Tensions between Israel and the EU cooled down from boiling point on Tuesday, when the two parties reached a compromise on a bitter disagreement over settlements.
Israel had been keen to join the EU’s Horizon 2020 scheme, which was due bring a cash injection of £400m into Israeli R&D coffers. But Brussels insisted that Israel tacitly approve a policy that isolates settlements as a condition for joining the initiative.
New guidelines put in place in the summer stated that no EU money given to Israel should reach projects that operate in East Jerusalem, the West Bank and the Golan — areas in which, for the EU, Israeli activity implies “settlements”.
For weeks, Jerusalem refused to sign up to Horizon 2020, professing concern that doing so would be seen as approval for Brussels’s anti-settlement rules. Early this week, the crisis intensified, with Prime Minister Benjamin Netanyahu summoning ministers for urgent consultations on the issue.

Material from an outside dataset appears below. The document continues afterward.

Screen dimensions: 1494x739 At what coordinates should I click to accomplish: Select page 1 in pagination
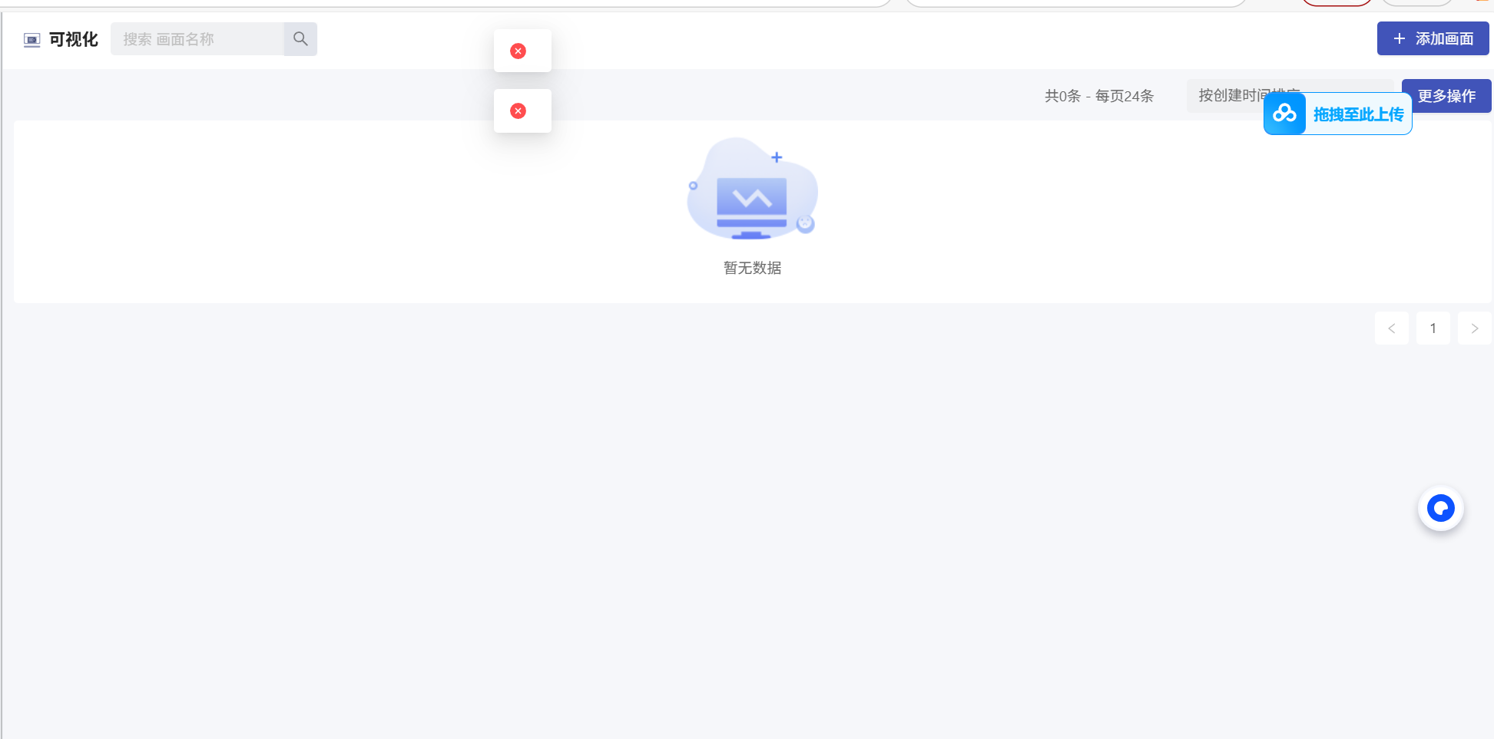pos(1433,328)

Late on Tuesday, the crisis was solved. The EU agreed that Israel could add an appendix to the agreement outlining its objection to the strictures on settlements. This gave Israel the leeway it needed to sign up.
Foreign Ministry spokesman Paul Hirschson said that he was pleased that Israel will now join Horizon 2020, and that before its compromise, the EU had been trying to push Israel to define its borders. “What the Europeans were doing was effectively to dictate the terms of [a future Israel-Palestinian] agreement, which has nothing to do with Horizon 2020,” he said.